How equipped is New Zealand to manage bird flu? | University of Canterbury

Te Whare Wānanga o Waitaha | University of Canterbury Associate Professor of Data Science Alex Gavryushkin is co-leading work on new algorithms that could provide real-time predictions in response to health and biosecurity events – including the Avian influenza.

“Our algorithms can present a range of possible outbreak scenarios, rather than just the one that’s the most statistically plausible, as well as updating their predictions in real time,” Associate Professor Gavryushkin says.

“In a situation like bird flu, the technology can use epidemiological and genetic data to track the transmission and spread of the disease, updating the likelihoods of these scenarios as new data emerges.

“Right now, as new data comes in, we scrap what we have and start again. But with this new technology results can be updated in real time, revising previous calculations,” Associate Professor Gavryushkin says.

By using the AI algorithms to inform transmission tracking systems, Associate Professor Gavryushkin says science can be applied at the scale needed for Government priorities, protecting both biosecurity-sensitive industry and livelihoods.

“New Zealand is a small population with a high dependence on biology-rooted industries. Applying powerful AI algorithms supports our health, growth and innovation in a large global economy.”

Associate Professor Gavryushkin is collaborating with Senior Research Fellow Dr Remco Bouckaert from the University of Auckland’s School of Computer Science and Distinguished Professor Nigel French of Infectious Disease Epidemiology and Public Health at Massey University in addition to partnering with the University of Otago and Environmental Science and Research (ESR).

The researchers are currently making funding applications to continue this work.

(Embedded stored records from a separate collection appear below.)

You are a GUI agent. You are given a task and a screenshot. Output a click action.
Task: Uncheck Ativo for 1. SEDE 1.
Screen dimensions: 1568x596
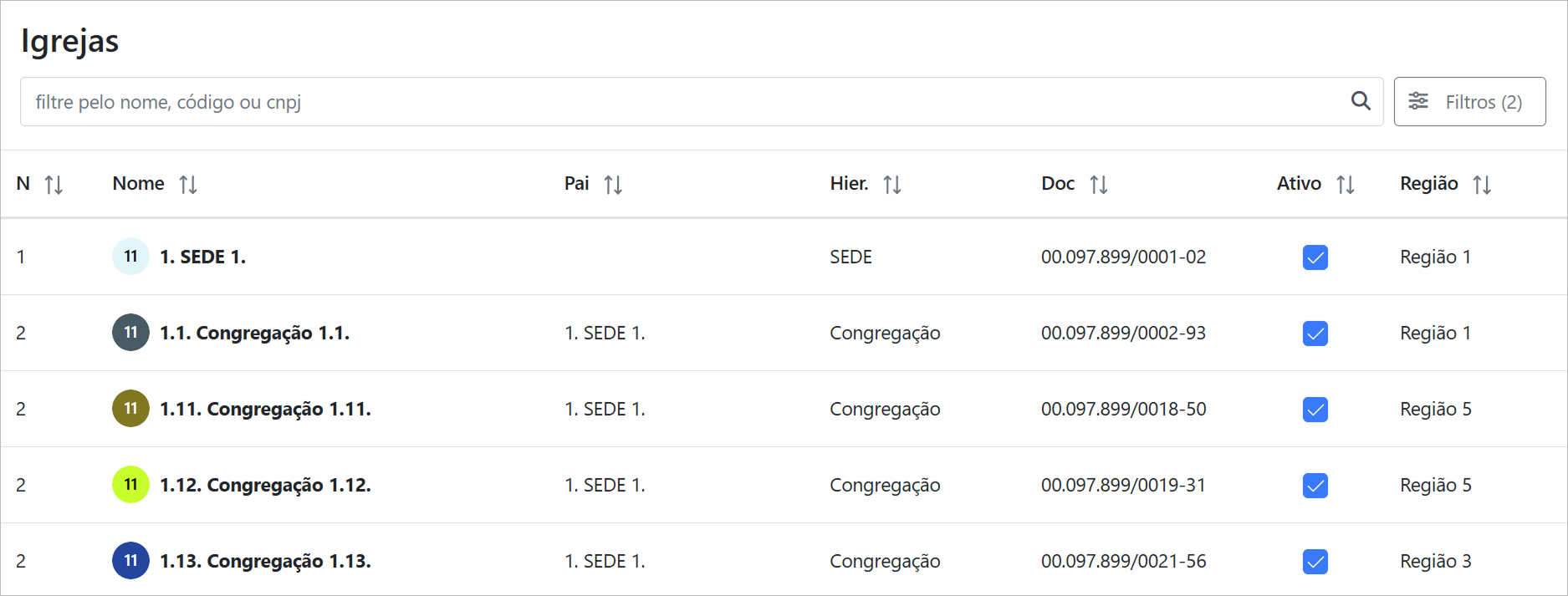coord(1315,257)
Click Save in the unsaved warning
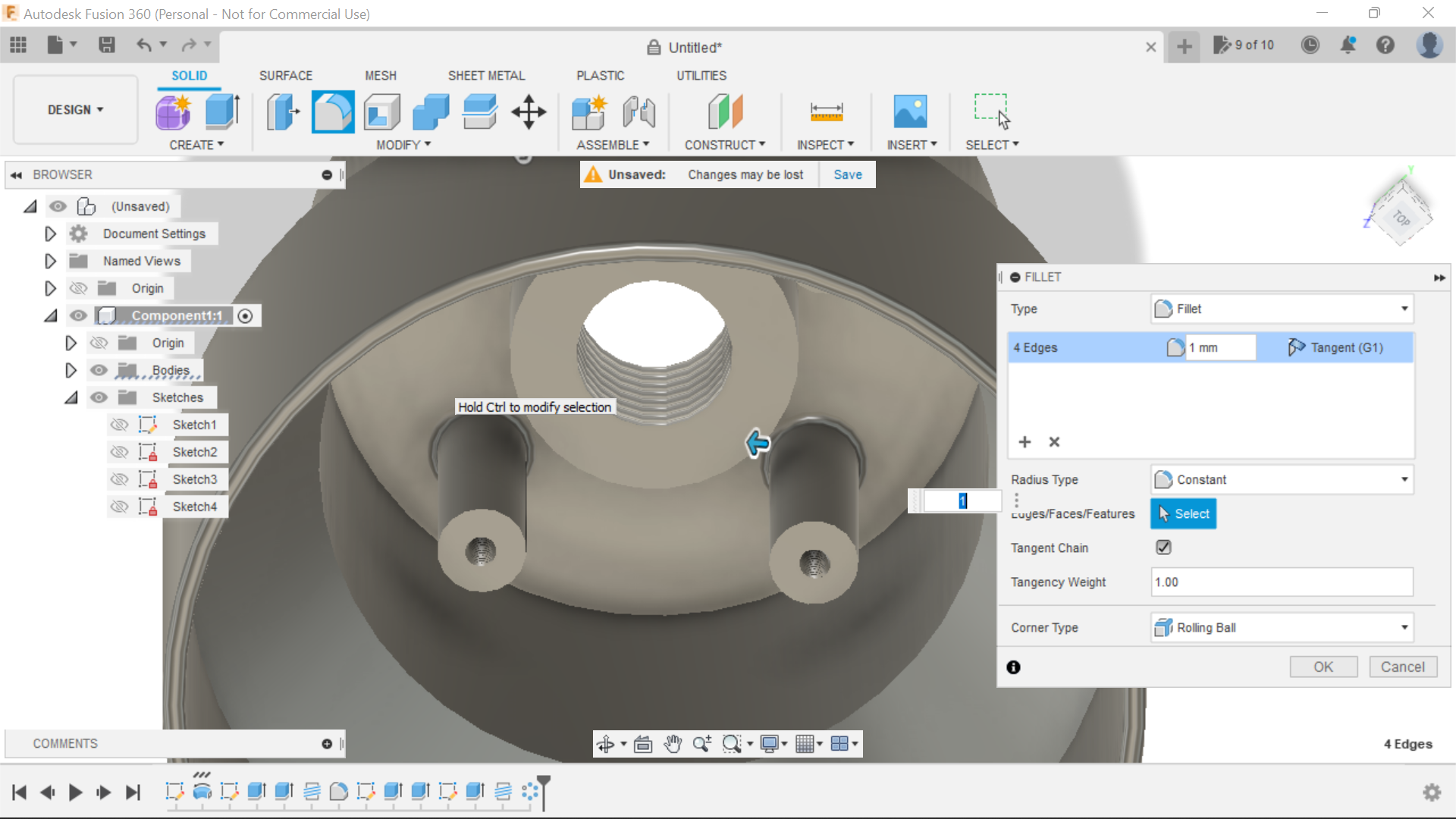 coord(847,174)
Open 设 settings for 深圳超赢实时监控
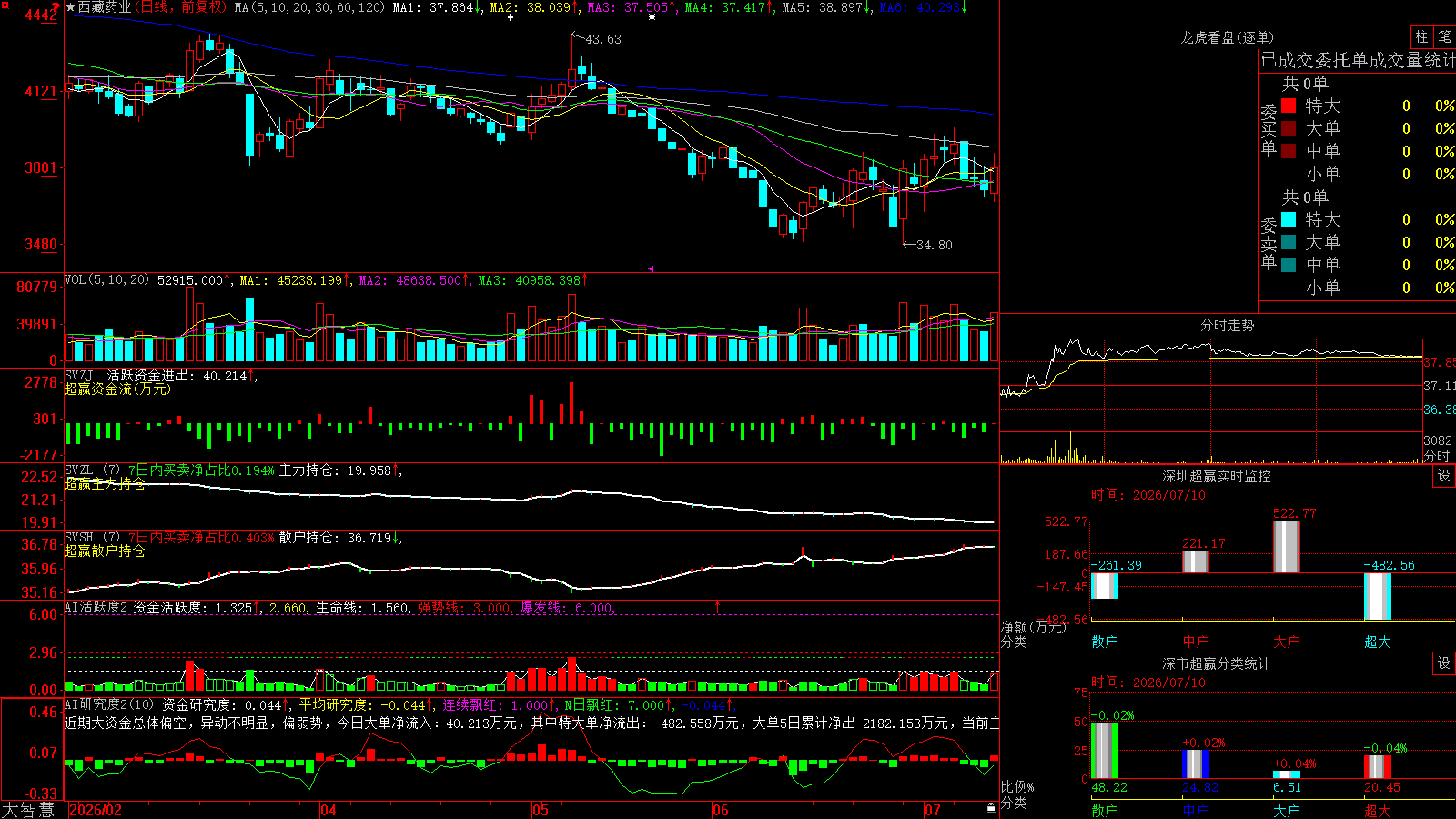This screenshot has width=1456, height=819. click(1444, 476)
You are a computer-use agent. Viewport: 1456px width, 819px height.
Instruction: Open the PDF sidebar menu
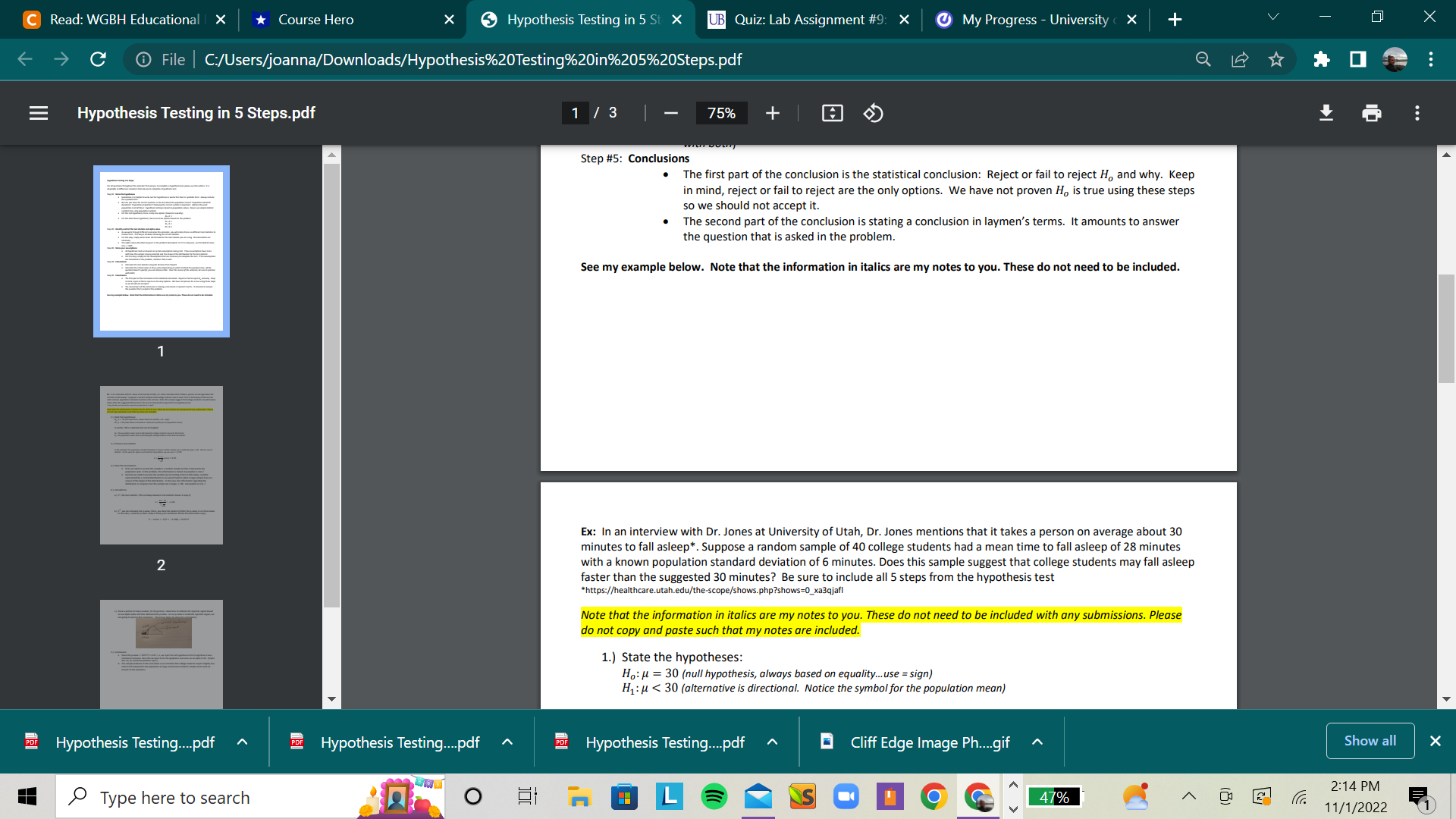[x=38, y=113]
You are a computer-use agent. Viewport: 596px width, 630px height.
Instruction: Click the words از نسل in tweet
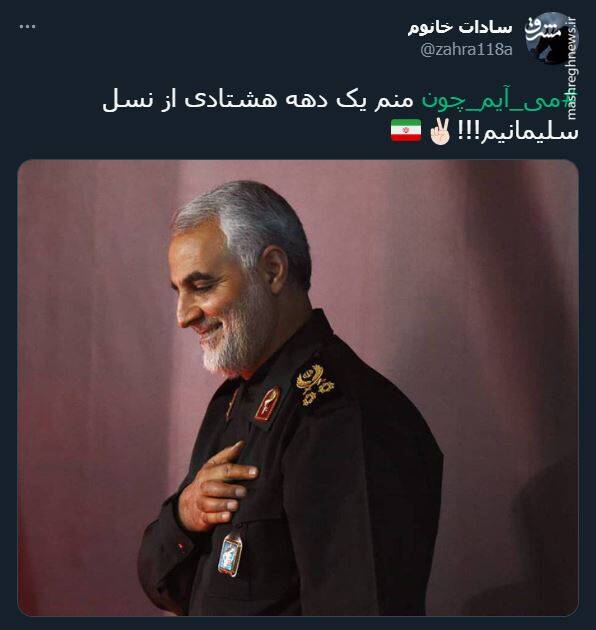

“By combining Artificial Intelligence (AI), scientific knowledge, biotechnology and Mātauranga Māori, we aim to create technology that enables New Zealand to act swiftly and effectively against serious biosecurity threats,” Associate Professor Gavryushkin says.

“Once we have this efficient infrastructure for biosecurity algorithms in place, we will be in a far better position to prevent problems further down the track by doing the difficult, time-consuming pre-computations early on, including before outbreaks start and in parallel to them,” he says.